Document section:
* * *
I love art in unexpected places – especially when it adds colour to an everyday object or location. In 2008, Kelly Goeller created ‘Pixel Pour‘, a 3D interpretation of water pouring from a faucet in an almost video game, pixelated way. Recently, Goeller created ‘Pixel Pour 2.0′ on Mercer Street in New York City. The brilliant blue is so striking against the industrial surroundings and the layers of blocks really give the sense of a piece of video game magic emerging onto the street. Hoping to see more of these clever street art installations!
Ever stare at the paint chip wall at the hardware store and think that it looks like a piece of art? Canadian artist Peter Combe took that idea a step further by shredding designer size paint swatches and hole punching paint chips to create large art installations. I love the fringe-like texture of the shredded swatches and the reptile skin look of the layers of hole punches. It is really impressive how Peter finds the perfect colour swatches to create such detailed portraits. I think paint chips should be used as an artistic medium more often!
* * *
Written exercise 1:
Answer these questions about the post on unexpected art.
(a) In what year did Kelly Goeller create 'Pixel Pour'?
(b) On which street in New York City was 'Pixel Pour 2.0' created?
(c) What did Peter Combe do to paint chips to create his installations?
The rows that follow have no connection to the post on unexpected art.
* * *
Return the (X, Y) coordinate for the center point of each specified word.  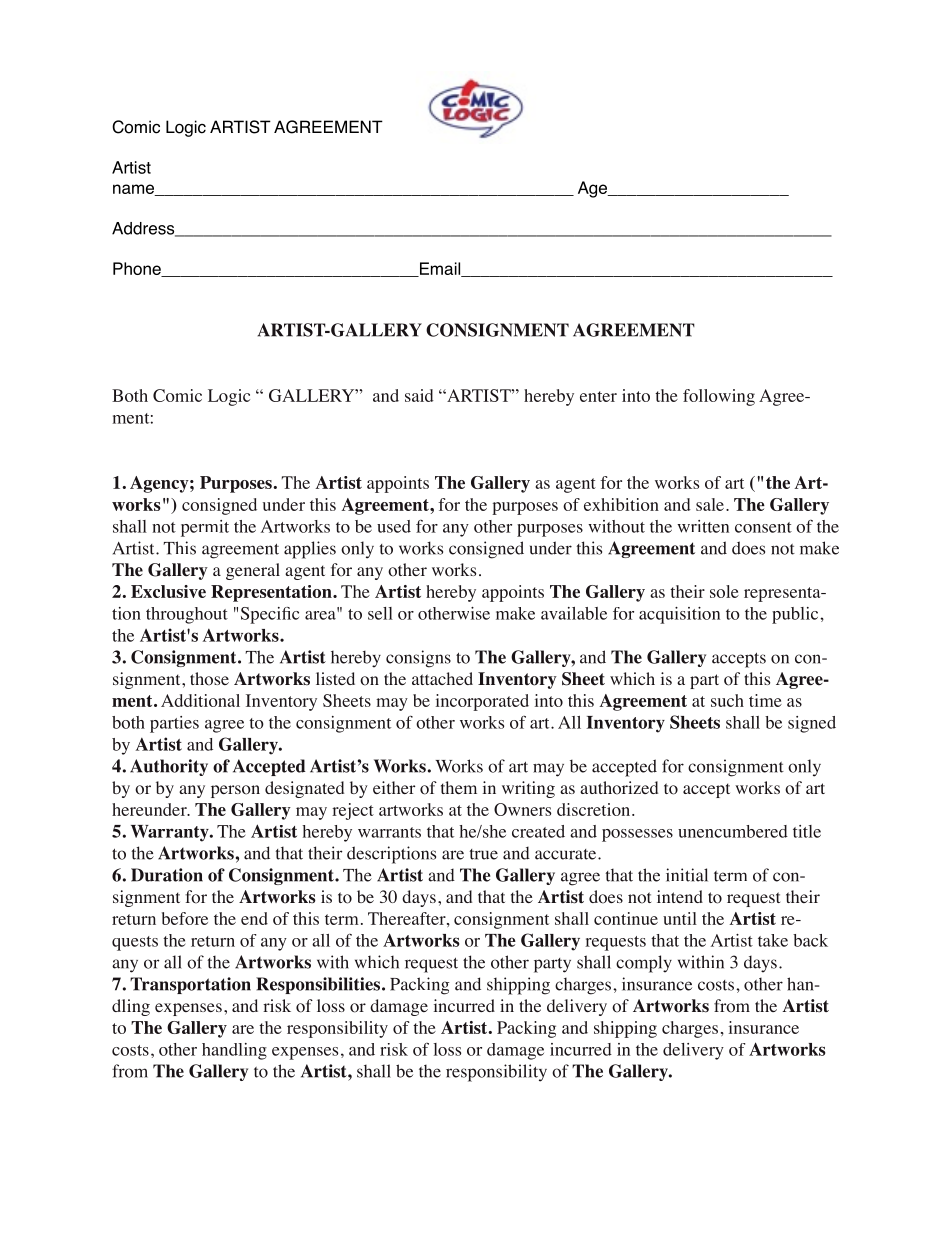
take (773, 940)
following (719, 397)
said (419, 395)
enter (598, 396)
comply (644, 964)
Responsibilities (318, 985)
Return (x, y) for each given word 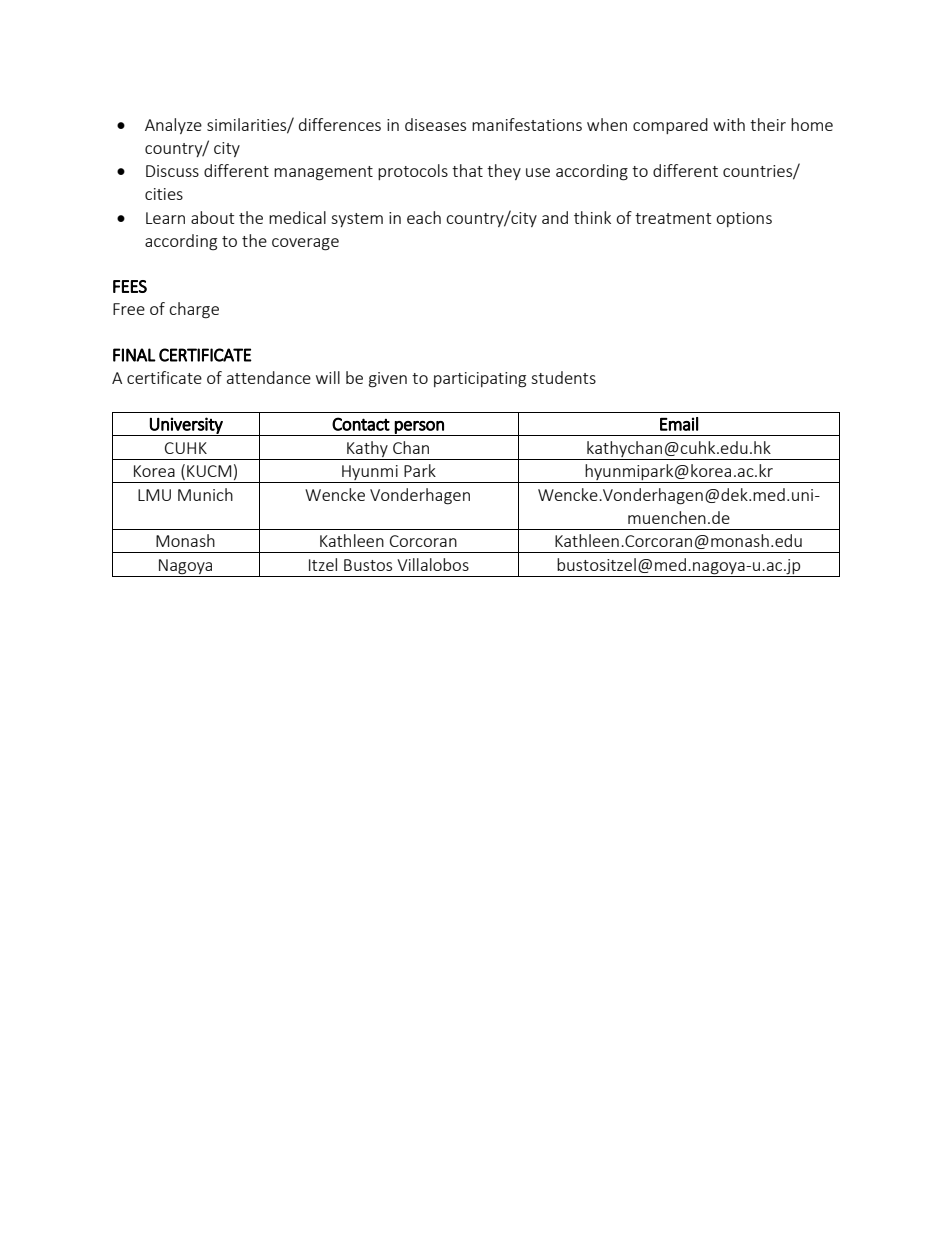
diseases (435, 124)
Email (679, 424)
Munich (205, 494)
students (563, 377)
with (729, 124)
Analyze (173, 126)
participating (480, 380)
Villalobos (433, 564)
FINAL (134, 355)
* * *
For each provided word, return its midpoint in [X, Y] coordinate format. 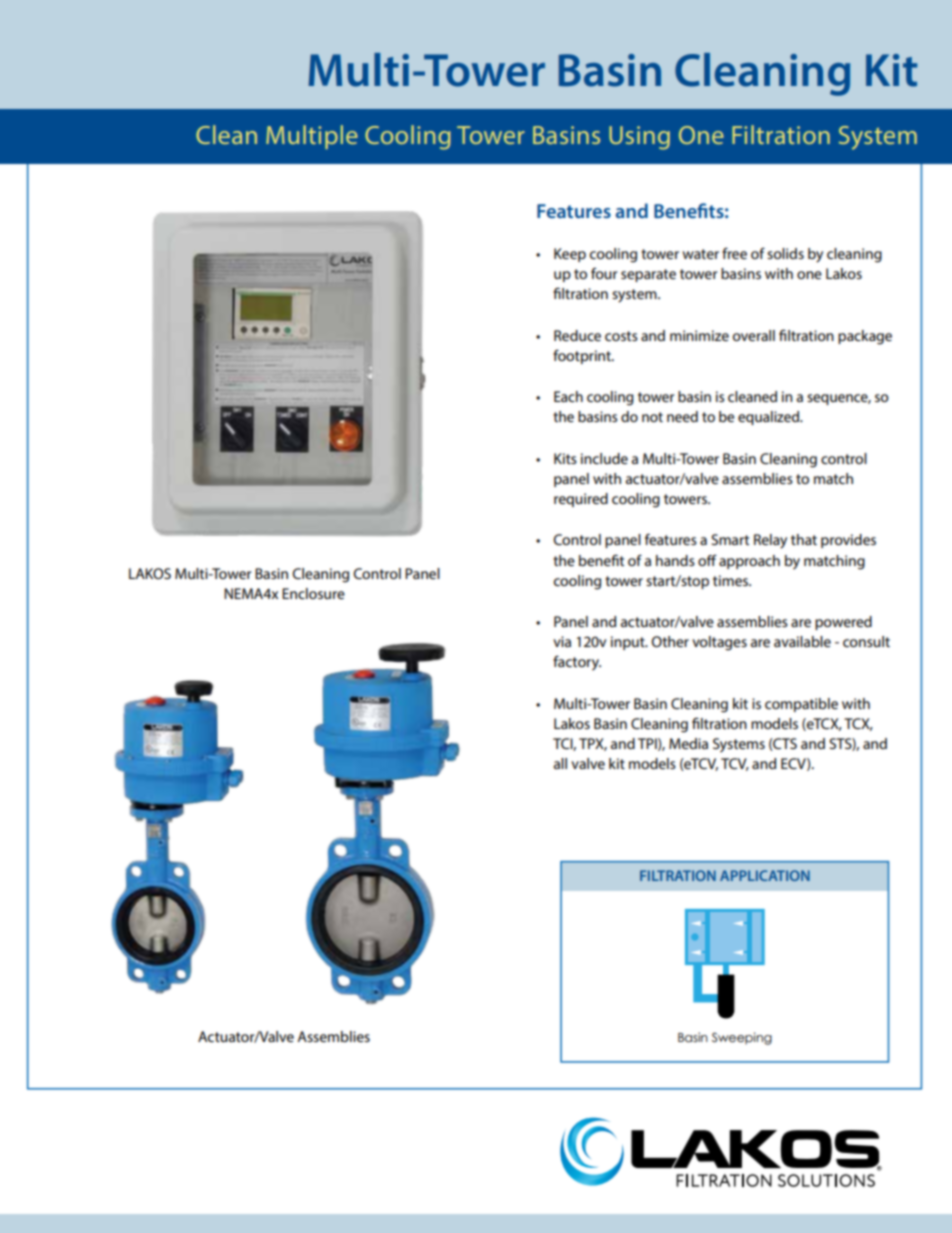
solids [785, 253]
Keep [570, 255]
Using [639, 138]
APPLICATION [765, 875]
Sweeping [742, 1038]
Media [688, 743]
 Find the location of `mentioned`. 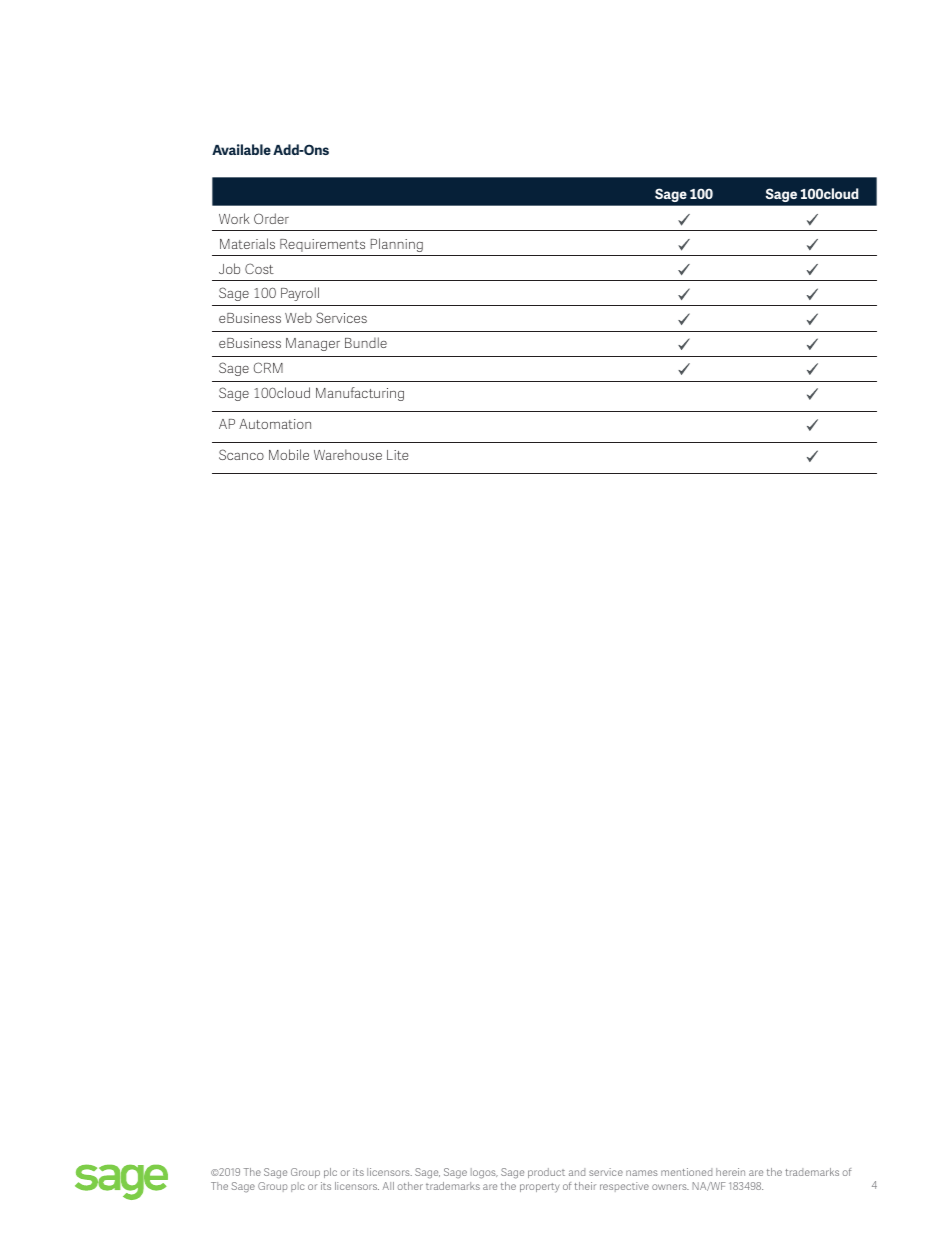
* * *
Written exercise 2: From the rows above, output as a numbered list the lines starting with the line containing "Munich (205, 494)" and going on through the line containing "FINAL (134, 355)", leaving out any blank lines.

Full response 1:
(a) 2008
(b) Mercer Street
(c) He hole punched them.

Full response 2:
1. Munich (205, 494)
2. students (563, 377)
3. with (729, 124)
4. Analyze (173, 126)
5. participating (480, 380)
6. Villalobos (433, 564)
7. FINAL (134, 355)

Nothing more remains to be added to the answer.